Written request —
Could you repeat every line of the material below word for word, leaving the pictures out?

(Rows of pointing data)
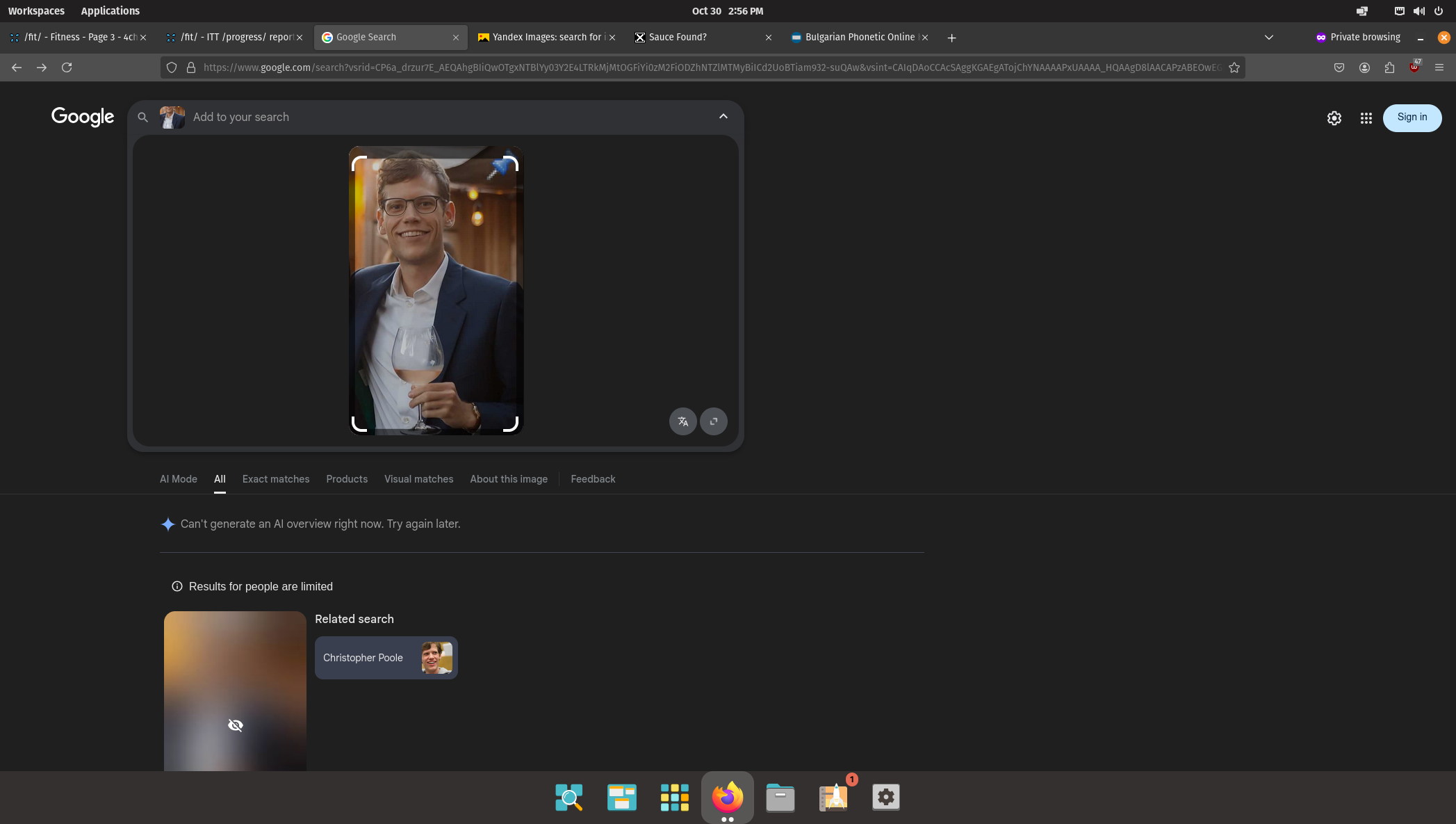Click the translate image text icon
1456x824 pixels.
[682, 421]
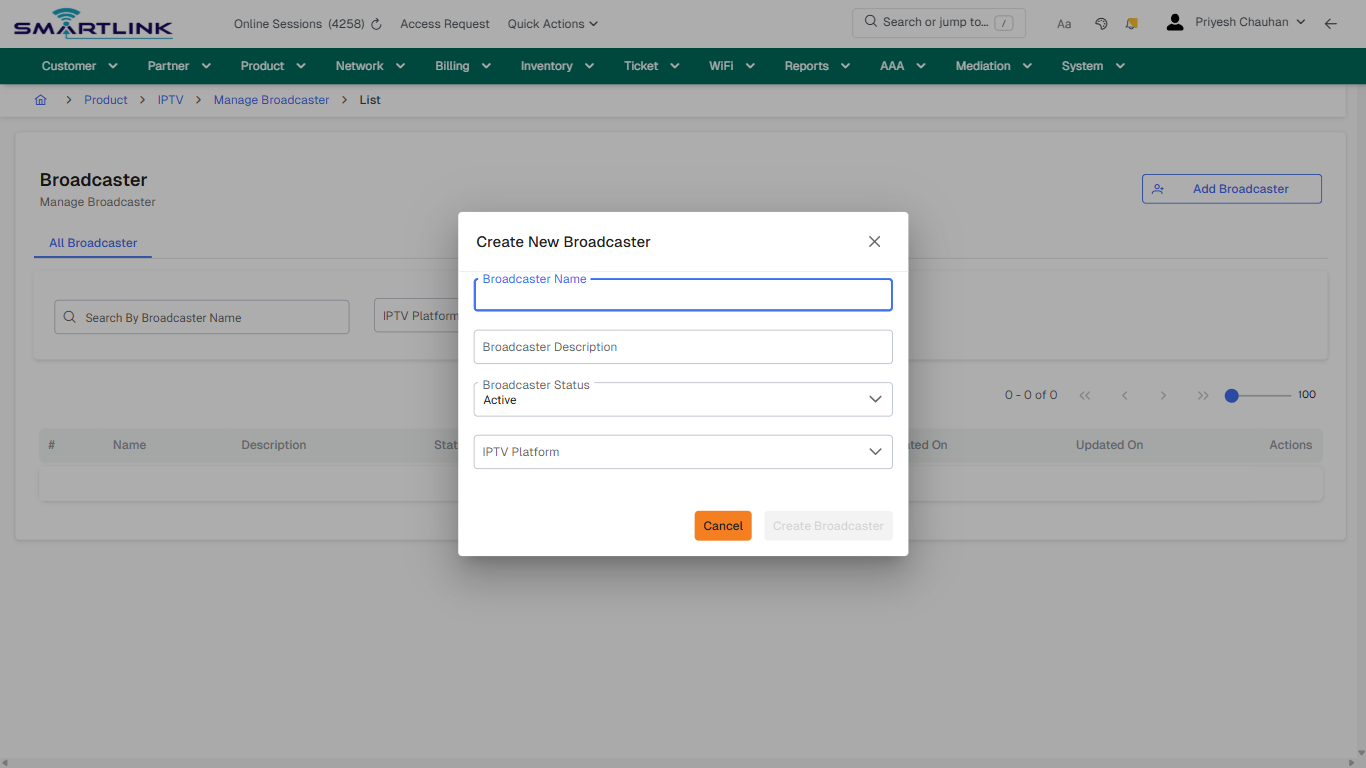Jump to the last page using pagination arrows
Screen dimensions: 1366x768
1202,395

Finished exercise —
Click the translate image text icon
1456x824 pixels.
[682, 421]
Jump to the last page using pagination arrows
Screen dimensions: 1366x768
1202,395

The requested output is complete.